Both Suniva and SolarWorld believe they have a strong case. Hudson says, “We are very confident in the picture that the facts paint – that U.S. manufacturers have suffered greatly, to the point of near-extinction, as a growing influx of foreign imports have flooded our shores, at increasingly reduced prices, due to a significant and still-growing worldwide manufacturing overcapacity.”
“Despite two successful anti-dumping and countervailing duty orders against dumped and subsidized Chinese imports into the U.S. market, global imports of solar cells and modules have steadily increased over the past few years,” says Brightbill, who, like Suniva, argues Chinese manufacturers re-located operations in order to avoid trade duties.
“As a result of these increased imports, U.S. solar manufacturers have been seriously injured,” he continues. “During the last several years, numerous U.S. solar companies have been forced to curtail production, lay off American workers, and even shut down completely. Thus, SolarWorld believes that the evidence strongly supports an affirmative finding in the safeguard investigation.”

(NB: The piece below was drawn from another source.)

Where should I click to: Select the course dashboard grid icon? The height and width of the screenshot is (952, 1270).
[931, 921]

Given that the Section 201 petition targets all foreign-made modules outside the U.S., though, would other countries likely fight back?
“This can easily lead to a global trade war,” warns Prabhu.

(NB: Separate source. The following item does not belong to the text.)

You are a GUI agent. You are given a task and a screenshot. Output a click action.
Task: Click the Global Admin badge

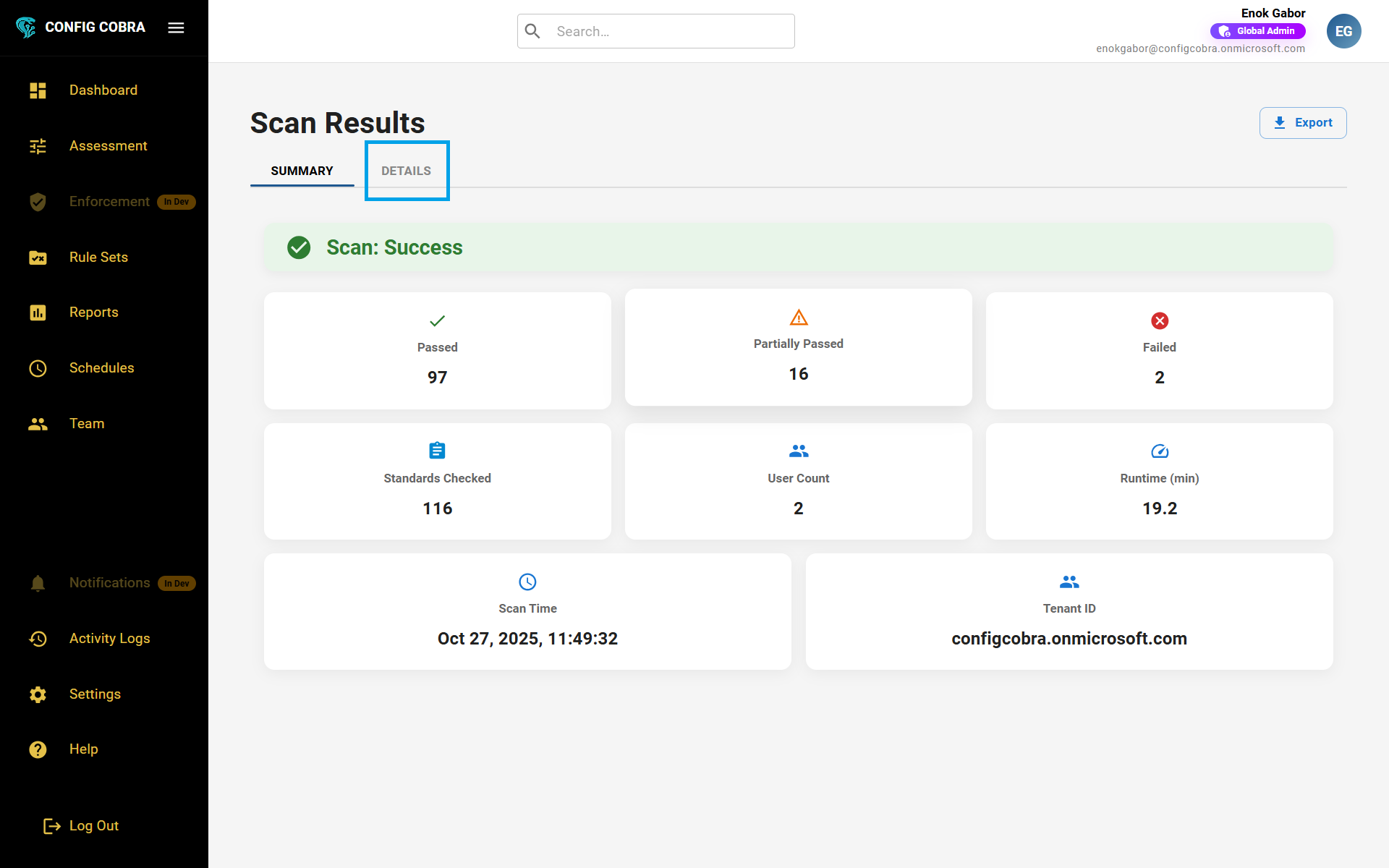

However, Jenny Chase, head of solar analysis at Bloomberg New Energy Finance, says, “The global solar trade war can’t get much worse. China already has stringent anti-dumping duties on imports of U.S. polysilicon, which cause U.S. manufacturers Hemlock and REC Silicon much suffering. Aside from polysilicon, the U.S. doesn’t export much in solar that the world wants. I think that the effects would be limited to the U.S., with Chinese companies regretting the lost market.”
Morten Lund, a Stoel Rives energy development partner who chairs the firm’s solar energy initiative, notes the “vast majority of cells and modules are manufactured in a small number of Asian countries,” but he “would certainly expect significant pushback.”
“China, of course, has the most at stake, and China wields significant power on the international stage. Other countries, like Malaysia, have recently made significant investments to encourage local manufacturing and will also be motivated to take action. I would certainly not expect the principal host countries to accept a broad significant tariff without objection.”
West says, “While it is possible other countries may unilaterally impose trade measures against U.S. exports, it is more likely that countries that produce CSPV cells that have exports to the U.S. impacted by Section 201 relief measures will challenge the U.S. measures before the World Trade Organization (WTO) dispute settlement body. Historically, the U.S. has not fared well before the WTO in challenges of Section 201 relief, so it is possible that if Section 201 trade relief is successfully challenged at the WTO, the U.S. could find that it will either need to revoke the trade relief or face WTO-authorized trade measures being imposed against U.S. exports.”
To help with its decision, the ITC will be holding a hearing on Aug. 14 in Washington, D.C., and if it finds injury, the agency will hold another hearing on a potential trade remedy on Oct. 3.
In the end, as Prabhu notes, “It goes without saying that it is difficult to predict what Trump might do.”